Yeah, it's me again with another post! Hiding from my mother right now....she could depress the **** out of anyone. Think the woman would complain at her own hanging because the rope wasn't new.
I've heard the term "toxic personality" before....another good one, is "soul stealer". Just wonder how everyone else handles blocking these people. Blocking their affects. And most of all, how does one avoid turning into one of them?
I mean, I love my family and I want to help but sometimes it just sucks the life out of me. In my mother's case, I "know" there is nothing that I can do that will ever make her happy...she's just that type of person but there is a part of me that still goes for the bait, still trys, and still feels guilty because I didn't do enough or plan better. Know what I mean?

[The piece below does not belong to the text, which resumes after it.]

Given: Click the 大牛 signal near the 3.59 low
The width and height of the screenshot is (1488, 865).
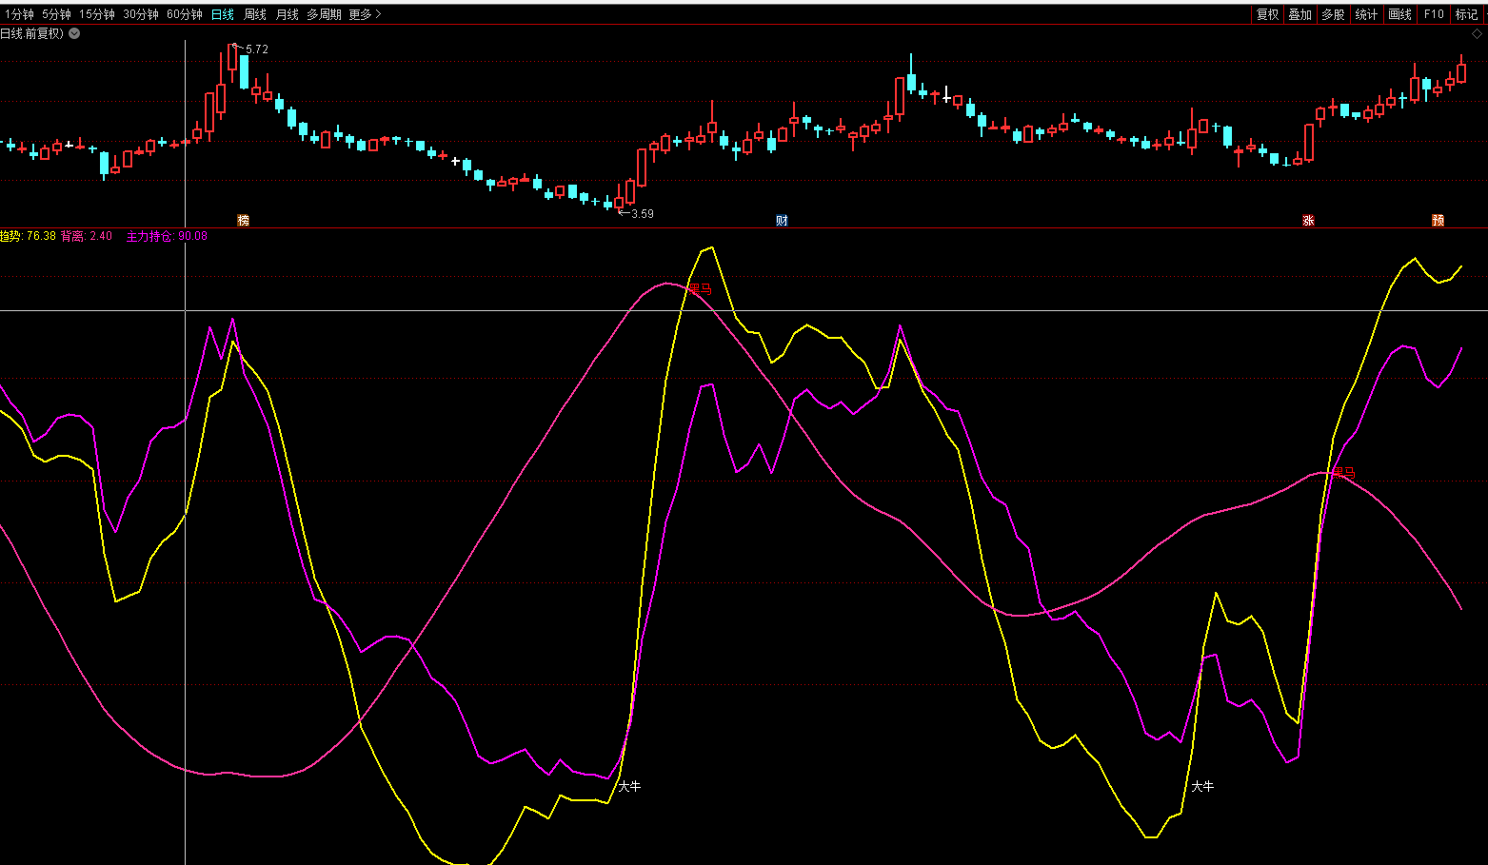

And I know that my weight is a result of "stuffing it". I'm the classic caretaker but why is it I can't seem to put forward the effort to take care of myself? And most of all, why do I allow these people (there are a few) to come before myself? Even as I write that it sounds selfish but I know that it's a better way to treat myself.
****, don't know where I'm going with this....just that it's been a difficult week and I'm not liking what I see. I see what is happening, I know how it makes me feel and yet I continue to do the same things. Insanity.
So, I guess my question is....do toxic people exist on their own or do we allow it? I mean, there are people who are naturally users etc., but don't we teach people how to treat us? And if so, how do we stop it while maintaining the relationship?
LOL...well, there's one to chew on that's low cal!